* **Assignment**:
Please write out only the lines from the line with "Screen dimensions: 797x552" to the line with "Click the Ship", inclusive, exactly as they stand below, without the pictures.

————

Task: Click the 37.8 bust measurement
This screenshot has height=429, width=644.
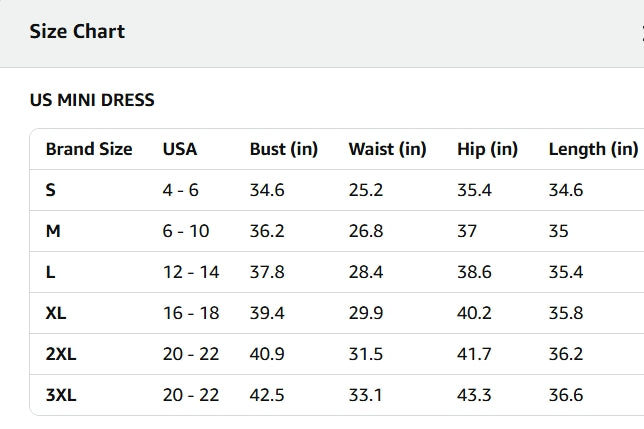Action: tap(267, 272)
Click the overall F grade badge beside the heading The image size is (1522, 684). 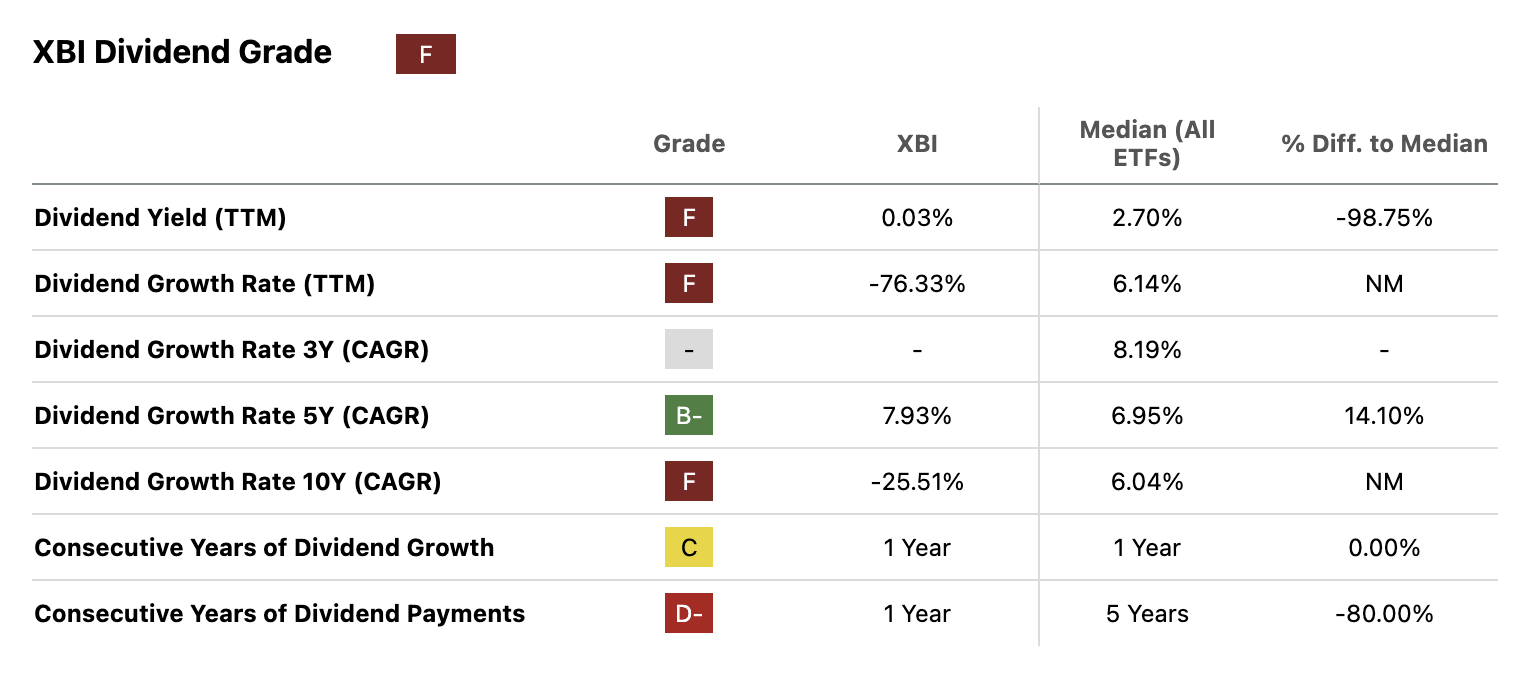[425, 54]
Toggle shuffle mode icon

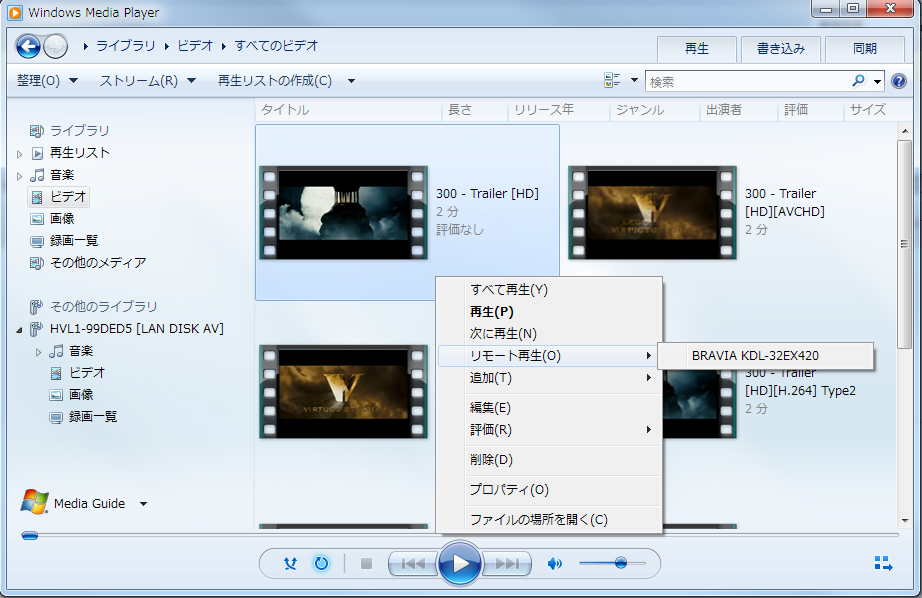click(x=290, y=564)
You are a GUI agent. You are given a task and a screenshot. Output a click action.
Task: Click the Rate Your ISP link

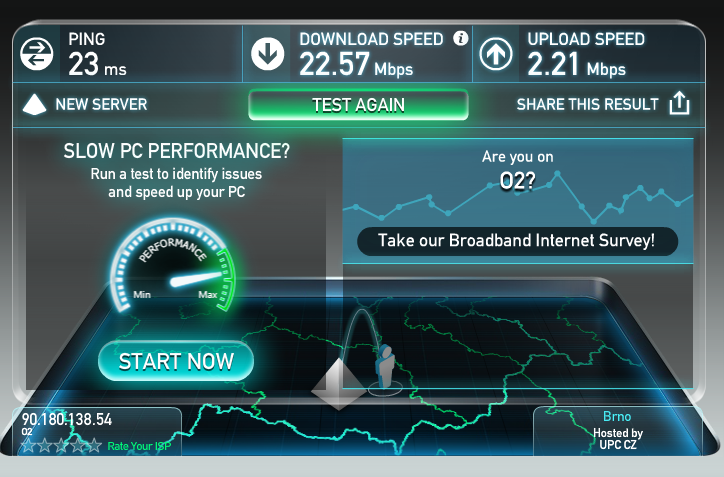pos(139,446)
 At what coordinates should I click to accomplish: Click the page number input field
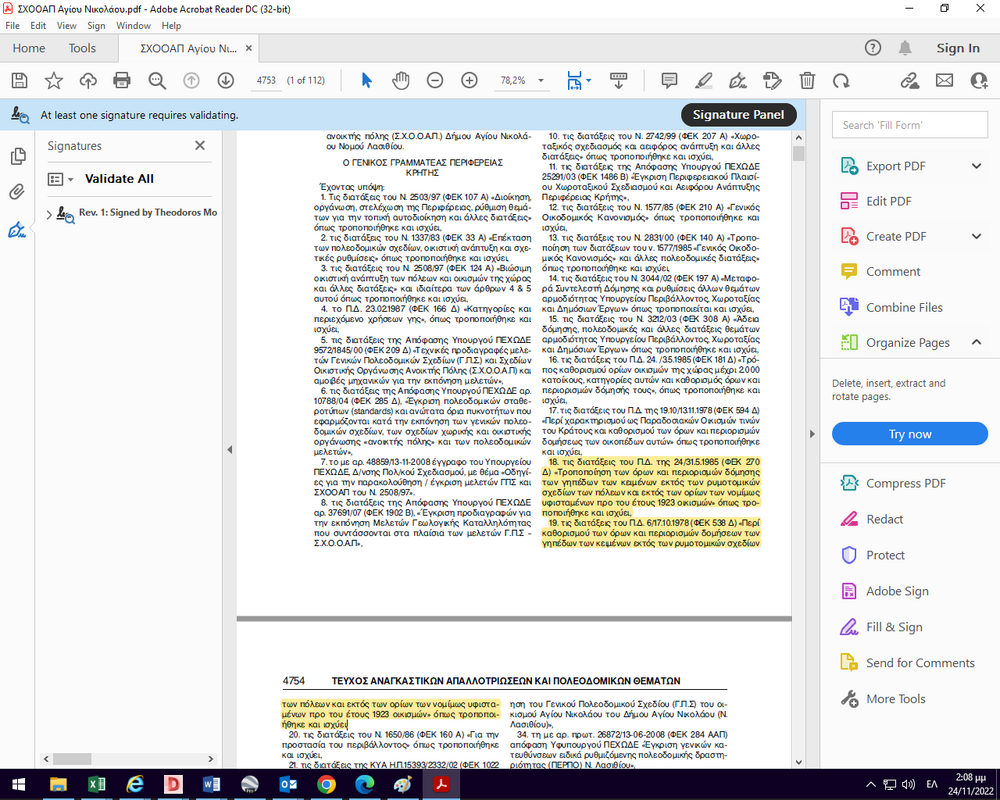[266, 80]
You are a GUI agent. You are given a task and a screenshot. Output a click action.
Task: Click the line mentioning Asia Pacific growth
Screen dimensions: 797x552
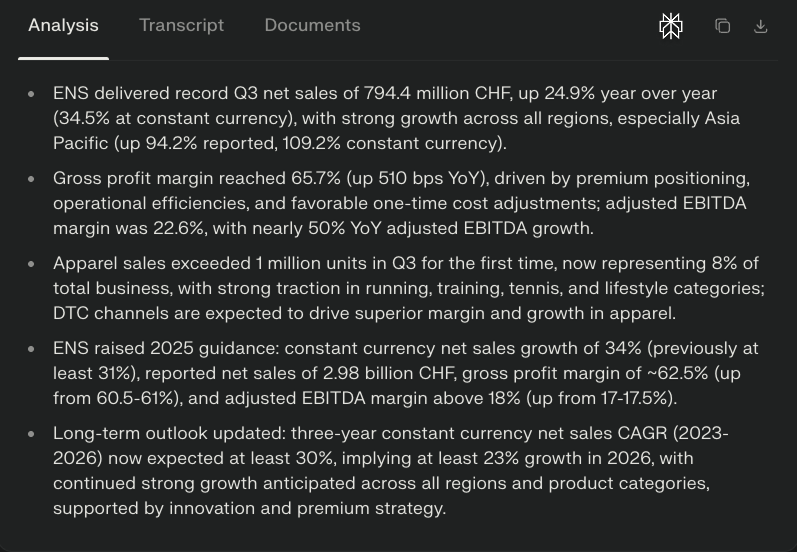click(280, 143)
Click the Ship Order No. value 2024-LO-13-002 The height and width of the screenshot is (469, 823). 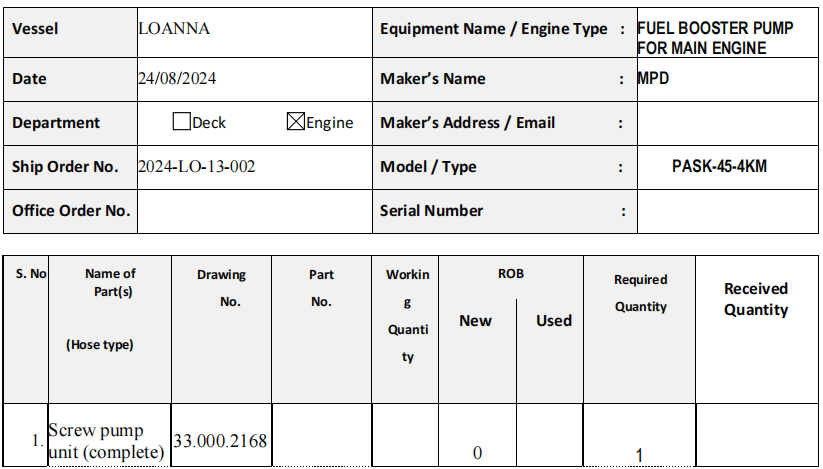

————

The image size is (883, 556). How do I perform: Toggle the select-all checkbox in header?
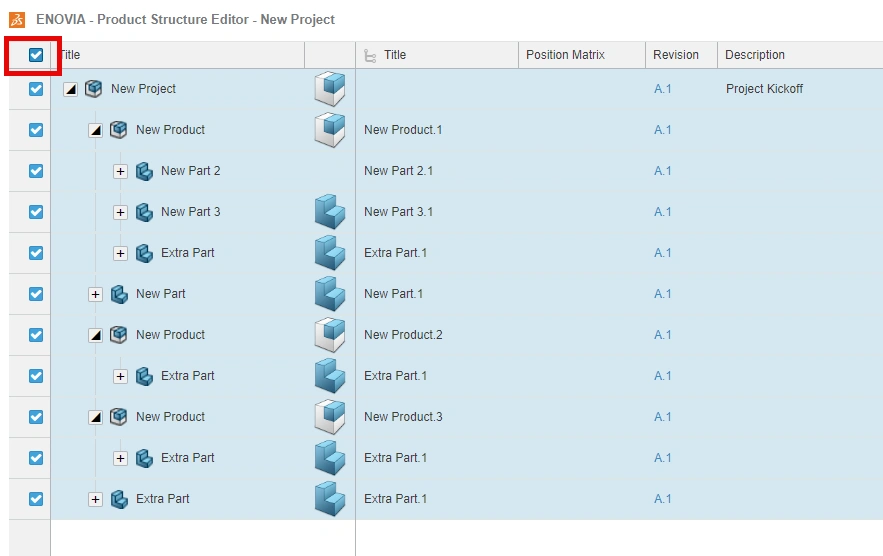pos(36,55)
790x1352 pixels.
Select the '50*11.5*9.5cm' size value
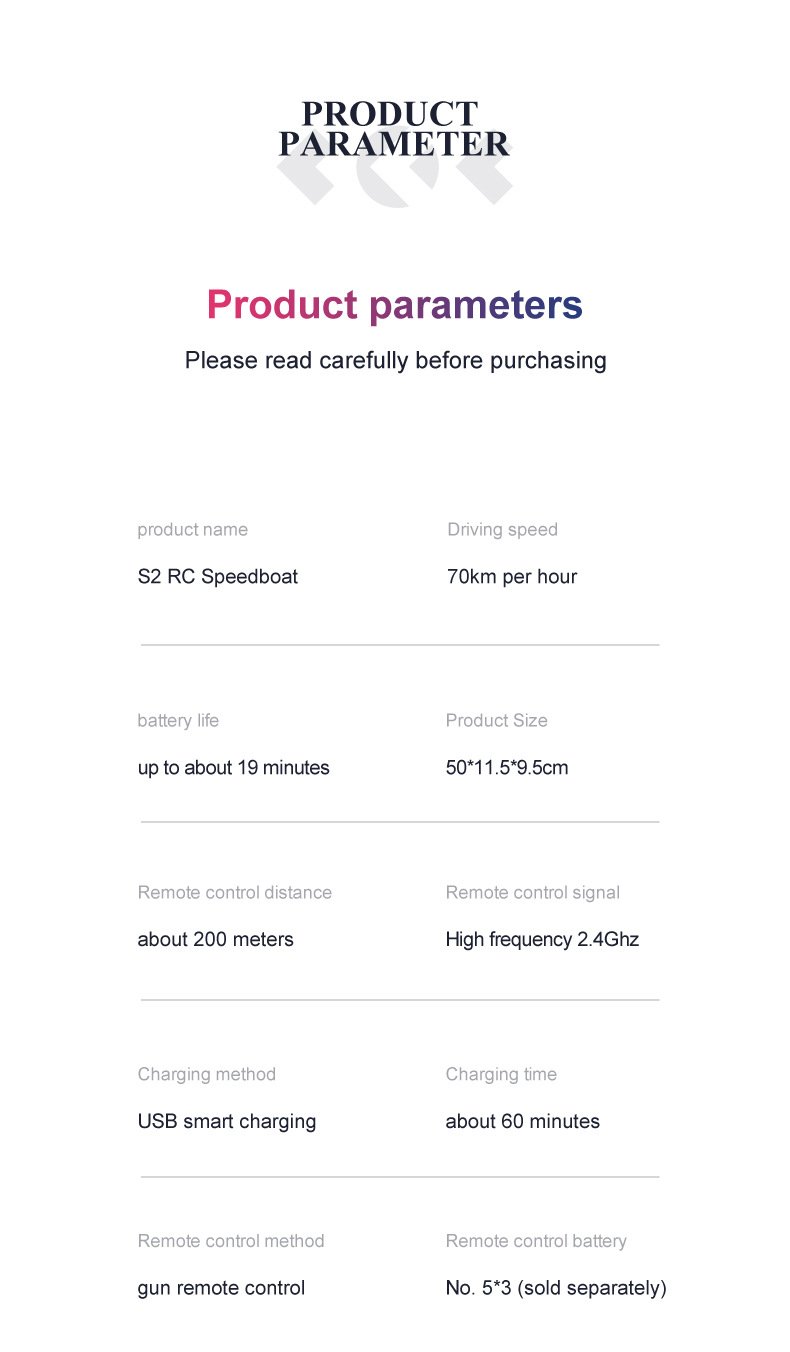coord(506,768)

————

* **Result of this exercise**:
Screen dimensions: 797x552
click(280, 143)
Click the Ship Order No. value 2024-LO-13-002 The height and width of the screenshot is (469, 823). 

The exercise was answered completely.